Gauging the suitability of a prospective tenant means asking the right questions to help you spot potential problems and reduce the likelihood of having to pursue evictions or get caught up in legal issues down the road.

Think of tenant screening as a job interview for your rental property. Would you hire a new employee before knowing their background and qualifications? The same principle applies to finding a renter that meets your qualification criteria.

This article guides you through the critical aspects of tenant screening, from employment-related inquiries to understanding a tenant’s financial resources, credit history,  and future plans. We also share potential red flags to watch out for and a few questions you should avoid asking rental applicants.


Employment-related screening questions

Knowing a potential tenant’s employment situation helps give you a sense of their reliability and stability, both critical for a long-term tenancy. Here are some employment-related questions that can help you glean information about an applicant’s work situation:

  • What’s your current job title and role? This question helps you understand the nature of their work. It can also be an indicator of their responsibility level at a company.
  • Who’s your employer, and what do they do? Knowing who employs your potential tenant and what the company does can provide context about the stability of their job.
  • How long have you been with your current employer? A long tenure can indicate job stability, while frequent job changes may be a red flag.
  • Can you provide a reference from your current employer? An employer reference can confirm the tenant’s employment and offer insight into their reliability and character.
  • Are there any upcoming changes to your employment we should know about? Are they expecting a promotion or planning to quit and start their own business? Changes like these could affect their income stability.
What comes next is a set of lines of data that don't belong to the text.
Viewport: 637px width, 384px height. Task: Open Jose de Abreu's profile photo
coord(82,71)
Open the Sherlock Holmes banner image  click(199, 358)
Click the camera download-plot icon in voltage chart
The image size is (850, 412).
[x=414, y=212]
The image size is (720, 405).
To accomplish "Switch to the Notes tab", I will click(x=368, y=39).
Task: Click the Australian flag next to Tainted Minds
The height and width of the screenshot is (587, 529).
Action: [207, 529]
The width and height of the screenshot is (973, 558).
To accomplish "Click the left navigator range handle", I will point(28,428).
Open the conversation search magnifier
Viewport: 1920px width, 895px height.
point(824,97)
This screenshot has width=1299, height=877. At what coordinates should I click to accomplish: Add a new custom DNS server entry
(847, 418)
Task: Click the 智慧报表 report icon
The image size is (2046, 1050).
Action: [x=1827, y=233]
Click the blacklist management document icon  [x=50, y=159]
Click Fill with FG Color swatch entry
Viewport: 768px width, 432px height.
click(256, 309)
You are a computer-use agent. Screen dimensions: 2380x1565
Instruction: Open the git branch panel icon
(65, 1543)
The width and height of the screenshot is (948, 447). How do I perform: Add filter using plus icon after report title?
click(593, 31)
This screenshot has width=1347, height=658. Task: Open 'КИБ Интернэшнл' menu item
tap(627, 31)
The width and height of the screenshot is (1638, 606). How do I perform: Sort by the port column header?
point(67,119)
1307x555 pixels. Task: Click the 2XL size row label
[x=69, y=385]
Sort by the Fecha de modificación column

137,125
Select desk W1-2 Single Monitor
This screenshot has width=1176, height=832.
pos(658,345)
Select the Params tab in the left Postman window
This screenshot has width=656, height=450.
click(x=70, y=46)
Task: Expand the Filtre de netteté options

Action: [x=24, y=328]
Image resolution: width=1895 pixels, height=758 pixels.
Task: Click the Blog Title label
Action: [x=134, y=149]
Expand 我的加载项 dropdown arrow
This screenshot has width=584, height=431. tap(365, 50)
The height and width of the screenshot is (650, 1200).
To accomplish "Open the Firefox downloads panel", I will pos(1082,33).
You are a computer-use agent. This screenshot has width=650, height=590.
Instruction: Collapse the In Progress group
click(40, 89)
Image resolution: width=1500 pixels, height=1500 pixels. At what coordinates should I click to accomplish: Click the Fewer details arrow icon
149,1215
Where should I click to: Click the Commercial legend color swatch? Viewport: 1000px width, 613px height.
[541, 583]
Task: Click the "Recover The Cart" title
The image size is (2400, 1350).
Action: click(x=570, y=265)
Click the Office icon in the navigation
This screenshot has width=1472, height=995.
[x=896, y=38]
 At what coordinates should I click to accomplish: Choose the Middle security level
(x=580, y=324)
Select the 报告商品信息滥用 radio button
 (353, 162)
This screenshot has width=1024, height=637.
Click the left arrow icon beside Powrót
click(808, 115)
While gathering this information is essential, respecting privacy is equally important. Always maintain a professional approach when discussing these details. These questions are meant to confirm your rental applicant has a stable employment situation, not be invasive. Your goal is to ensure a consistent and positive rental experience.


Income and financial stability

Next, it’s time to focus on an applicant’s overall financial stability. These questions give you greater insight into the applicants ability to handle the fiscal responsibility of rent payments over the long term:

  • What’s your current income level? This straightforward question helps determine whether their income can comfortably cover the rent. A general rule of thumb is their monthly income should be at least 3 times the monthly rent.
  • How long have you been at this level? Maintaining their income level for a significant period can indicate financial stability.
  • Can you provide recent pay stubs or an employment letter? Proof of income helps confirm they have the funds necessary to afford the rent.
  • Are you expecting any major changes to your income or employment in the near future? This forward-looking question can alert you to any upcoming instability, like a career change or a planned move, which might cause the tenant to break their lease.
  • Do you have other sources of income? They may have a side job, receive alimony, or earn investment returns. This question gives you a more complete picture of their financial situation.
  • Have you ever declared bankruptcy? Past financial difficulties don’t necessarily predict future behavior, but it’s worth knowing about them. If a potential tenant has declared bankruptcy in the past, try to get clarification on the circumstances.


Rental history

Now, let’s explore the applicant’s rental history. The following questions can offer background on tenant behavior and possibly predict how the applicant might treat your property:

  • Can you provide details about places you have rented before? Information about where they’ve lived, how long they stayed, and the rent they paid can help paint a picture of their rental history.
  • Why did you leave? People move for various reasons. If they left due to landlord conflicts or eviction, that could be a potential red flag. Moving for a job or more space is a reasonable explanation.
  • Did you consistently pay your rent on time? A history of timely payments suggests the pattern will continue.
  • Can you provide references from past landlords? References can add perspective on an applicant’s behavior as a tenant. Follow up with these references by phone if you can as people are often more candid when they’re not asked to put something in writing.
  • Were there any significant issues or disputes at your previous rentals? If there were issues, try to uncover what happened and how they resolved it. That can give you an idea of how they handle conflict and whether they respect house rules.


Preferences and behavior

Here are some key questions that focus on the applicant’s habits and preferences:

  • Do you smoke? Smoking can damage your rental property through stains, burn marks, and odor. Find out if your potential tenant is a smoker and establish a clear smoking policy.
  • Do you have pets? Pets can also potentially cause damage or disturb neighbors. If you’re open to having pets in your rental, discuss the pet’s breed and size, related pet rules, and any additional pet rent, security deposit, or fees.
  • How often do you entertain guests? Regularly holding large gatherings can potentially cause excessive wear and tear or create noise that bothers neighbors. It’s worth taking the time to understand their social habits.
  • Do you have any hobbies that could impact the property? For example, if they’re a drummer or love DIY projects, the noise may be a problem with neighbors.
  • Are you planning on getting a roommate? Knowing if they plan to share the space with someone else can help you prepare for additional wear and tear, adjust the asking rent, and add further addendums to your lease agreement.
  • Do you have renters insurance, or are you willing to get it? While not strictly a habits question, it demonstrates a tenant’s willingness to be responsible, protect their personal belongings, and potentially cover liability.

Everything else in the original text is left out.